Governo tenta adiar sessão no Congresso
A Comissão Parlamentar Mista de Inquérito (CPMI) do 8 de janeiro ganhou, nesta segunda-feira, 17, o apoio de mais dois deputados federais. Contudo, perdeu a assinatura do deputado Alberto Mourão (MDB-SP). Agora o requerimento possui 193 assinaturas de deputados mais 37 adesões de senadores.
O recuo dos parlamentares se dá em resposta às ações do governo do presidente Lula para minar a CPMI. Com Mourão, sobre para nove o número de deputados que retiraram suas assinaturas do pedido.
Conforme noticiou Oeste, o governo ensaiava um boicote geral à CPMI nas vésperas da primeira sessão do Congresso Nacional, marcada para acontecer na terça-feira 18. Na ocasião, o presidente do Senado, Rodrigo Pacheco (PSD-MG), deve ler o requerimento.
Segundo interlocutores, se o governo não obter êxito no boicote — que pode acontecer até esta noite –, vai tentar adiar novamente a data da sessão na Casa. Hoje, os líderes do Congresso estão reunidos desde às 18 horas no Senado.

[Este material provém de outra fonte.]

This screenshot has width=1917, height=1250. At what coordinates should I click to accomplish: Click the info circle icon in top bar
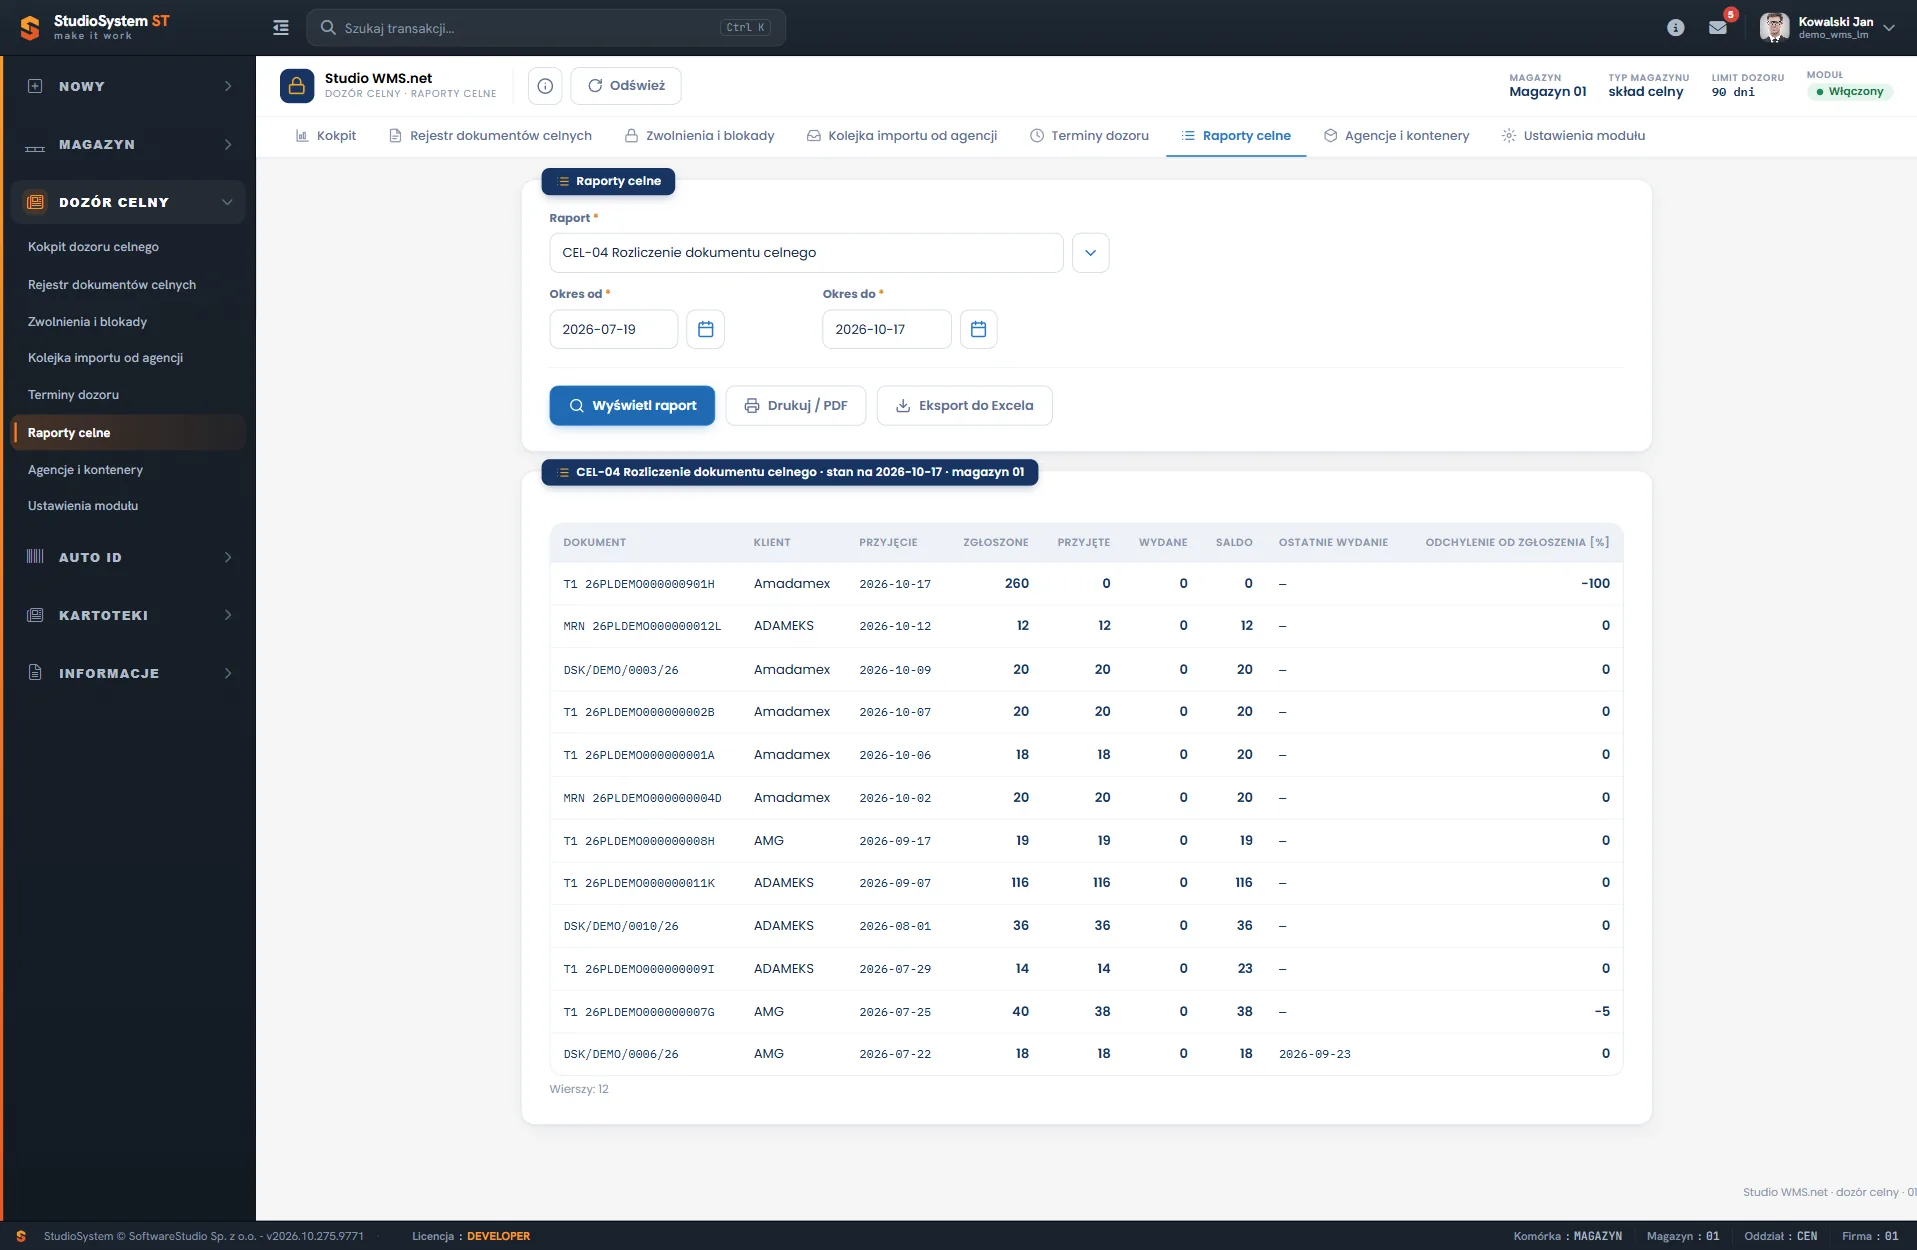(x=1676, y=28)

A expectativa é que, depois do encontro, os parlamentares deem um parecer sobre a sessão de amanhã. O líder da oposição na Câmara, o deputado federal André Fernandes (PL-CE), autor da CPMI do 8 de janeiro, entrou na reunião. Ele deve tentar pressionar Pacheco e os líderes para que a sessão continue marcada para a mesma data.
A Oeste, os senadores Eduardo Girão (Novo-CE), líder do Novo, e Rogério Marinho (PL-RN), líder da oposição, disseram que Pacheco não deveria adiar a sessão, pois prometeu presencialmente para eles que iria pautar o pedido.